Attack malicious immune protective effect after the table 1 injecting immune BALB/c mouse
The result shows that the immune protective rate of HI2+ adjuvant group reaches 80%, turns out to be an effective antigen.
Conclusion: the fusion bacterin antigen HI2 of many subunits of genetically engineered immunity BALB/c mouse can produce the effective provide protection of attacking for the MRSA viable bacteria than other each groups.

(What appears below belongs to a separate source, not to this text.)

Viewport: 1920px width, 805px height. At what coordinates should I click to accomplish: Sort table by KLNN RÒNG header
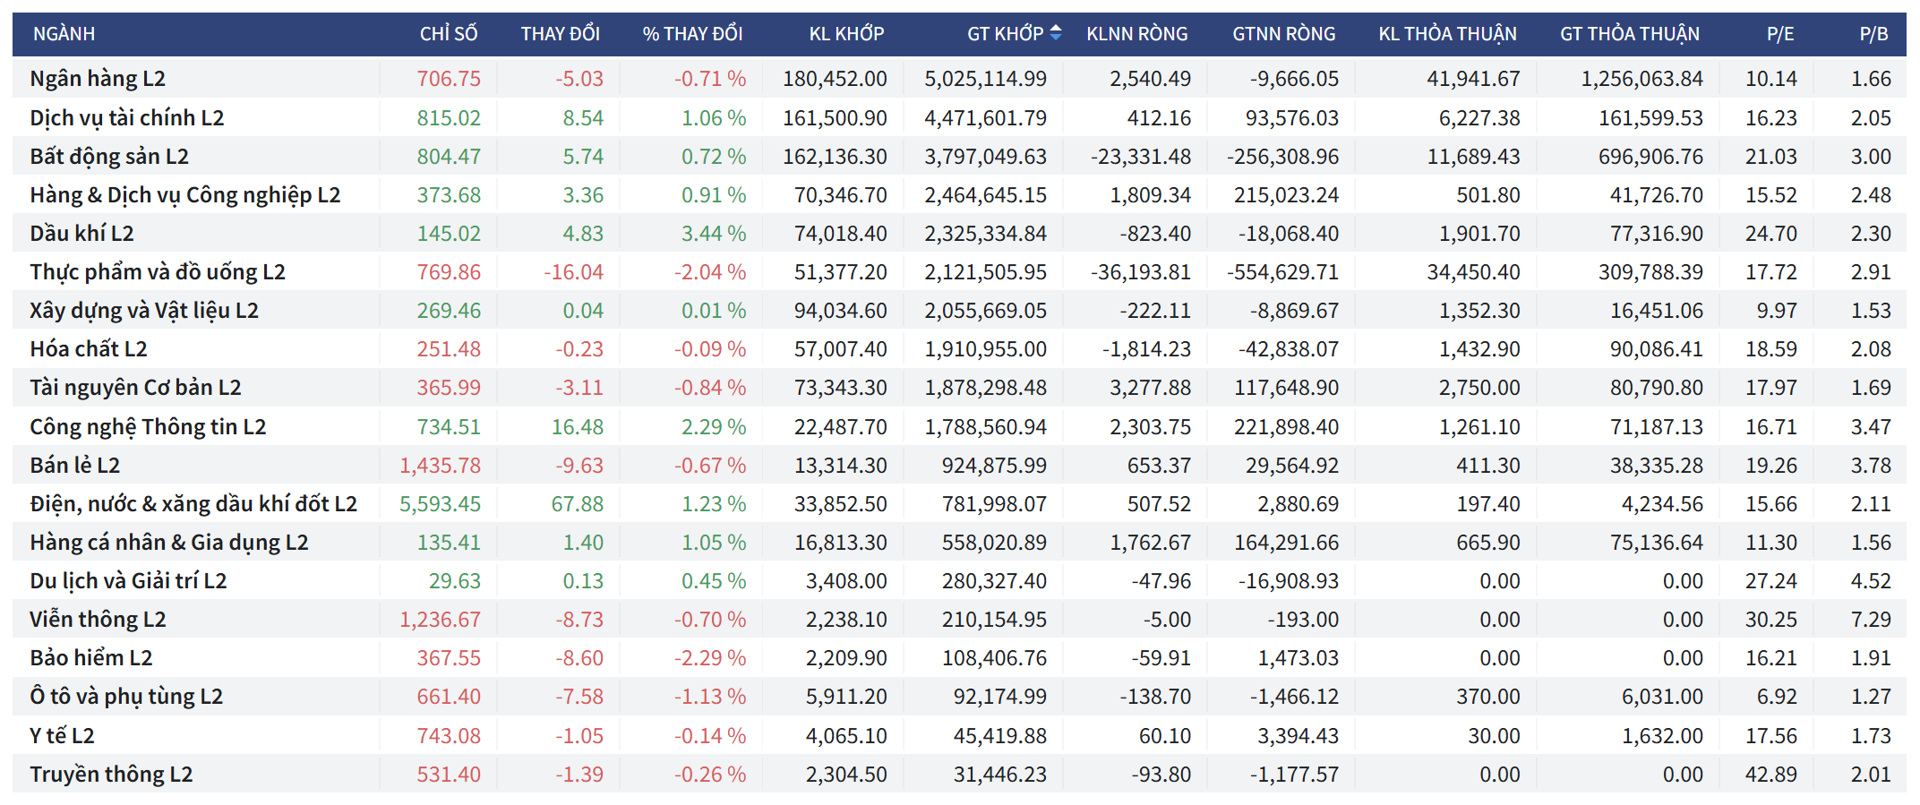click(1136, 34)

By above embodiment, those skilled in the art utilize ordinary skill knowledge can use apparently the prepared recombinant protein of the present invention and other related reagents, preparation related kits such as coated reagent, detection antibody, developer, terminator, for example detection kit is used for diagnosis and whether infects golden yellow staphylococcus, determines prognosis etc.
Those skilled in the art can be used for other any applicable purposes with HI2 recombinant protein of the present invention.
The above is preferred embodiment of the present invention only, is not to limit practical range of the present invention; If do not break away from the spirit and scope of the present invention, the present invention is made amendment or is equal to replacement, all should be encompassed in the middle of the protection domain of claim of the present invention.